La nouvelle navigation basée sur l'IA aide les ballons de Loon à survoler

Candido et son équipe travaillent sur ce problème depuis plusieurs années, depuis que la société a été lancée dans le cadre du laboratoire de recherche Google X en 2012. Loon est désormais une filiale de la société mère de Google Alphabet.

Le grand progrès depuis lors a été d’appliquer l’apprentissage par renforcement, quelque chose auparavant utilisé dans les jeux vidéo, à un défi du monde réel, selon Marc Bellemare, auteur principal du La nature article et un chercheur à Google Canada. «L’apprentissage automatique fait référence à l’idée de prendre des données et de faire des prédictions sur les résultats», explique Bellemare. «Avec l’apprentissage par renforcement, nous nous concentrons sur la partie décision. Comment pouvons-nous augmenter ou diminuer en fonction de ces données? Non seulement [the AI controller] prendre des décisions, mais prendre des décisions au fil du temps. »
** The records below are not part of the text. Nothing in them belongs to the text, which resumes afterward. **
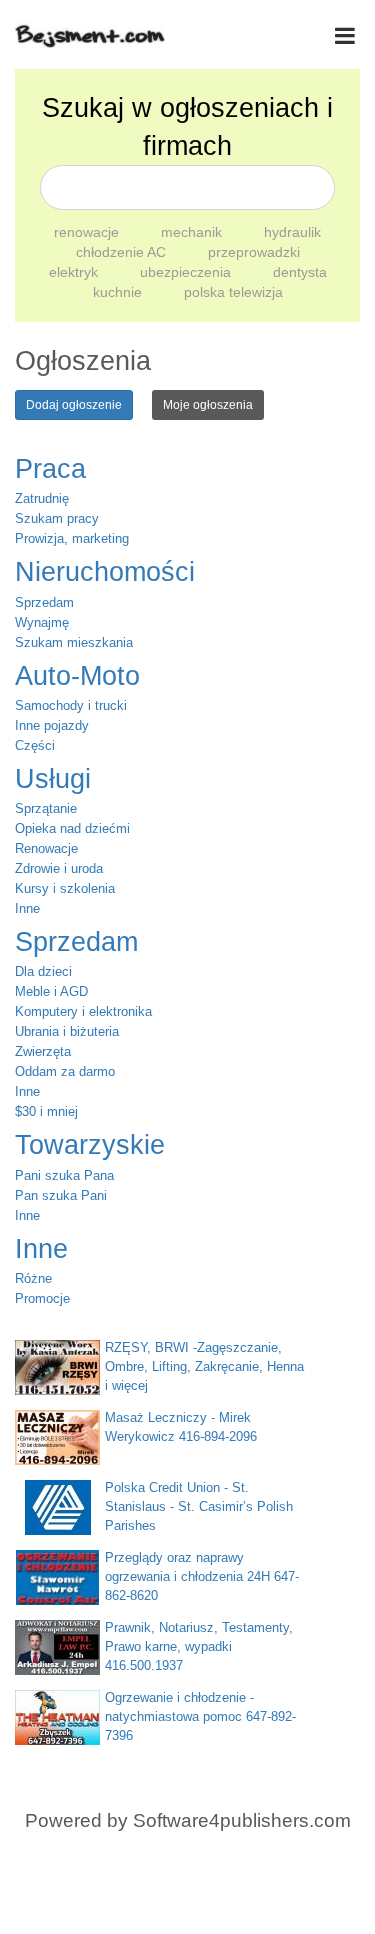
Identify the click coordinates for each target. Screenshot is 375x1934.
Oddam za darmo (65, 1071)
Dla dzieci (43, 971)
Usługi (53, 779)
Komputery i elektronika (83, 1011)
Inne (27, 908)
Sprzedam (44, 602)
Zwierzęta (43, 1051)
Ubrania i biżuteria (67, 1031)
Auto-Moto (77, 676)
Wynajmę (42, 622)
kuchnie (119, 292)
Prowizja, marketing (72, 538)
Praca (50, 469)
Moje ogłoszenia (208, 405)
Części (35, 745)
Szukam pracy (57, 518)
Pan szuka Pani (61, 1195)
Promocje (42, 1298)
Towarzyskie (90, 1145)
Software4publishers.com (242, 1820)
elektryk (75, 272)
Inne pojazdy (52, 725)
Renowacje (46, 848)
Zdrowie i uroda (59, 868)
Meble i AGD (51, 991)
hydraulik (292, 232)
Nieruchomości (105, 572)
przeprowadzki (254, 252)
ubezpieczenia (187, 272)
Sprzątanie (46, 808)
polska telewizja (233, 292)
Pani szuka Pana (64, 1175)
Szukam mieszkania (74, 642)
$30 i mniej (46, 1111)
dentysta (300, 272)
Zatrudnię (42, 498)
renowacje (88, 232)
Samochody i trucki (71, 705)
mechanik (193, 232)
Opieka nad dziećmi (72, 828)
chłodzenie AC (123, 252)
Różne (33, 1278)
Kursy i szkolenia (65, 888)
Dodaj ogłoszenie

Certains experts pensent que les ballons alimentés par l’IA peuvent également être utilisés pour surveiller les signes vitaux environnementaux de la Terre, tels que la vérification de la fonte dans le pergélisol arctique, l’échange de gaz à effet de serre des forêts tropicales, ou même la pression atmosphérique et les courants de vent qui donnent lieu à ouragans puissants dans l’Atlantique et le Pacifique. L’avantage de ce type de nouveau système de navigation basé sur l’IA est que les ballons peuvent être déployés à partir d’une rampe de lancement lointaine – comme Porto Rico ou le Nevada, où Loon opère – puis surfer activement sur les vents pour atteindre leur cible, tout comme un voilier vire contre le vent pour traverser l’océan.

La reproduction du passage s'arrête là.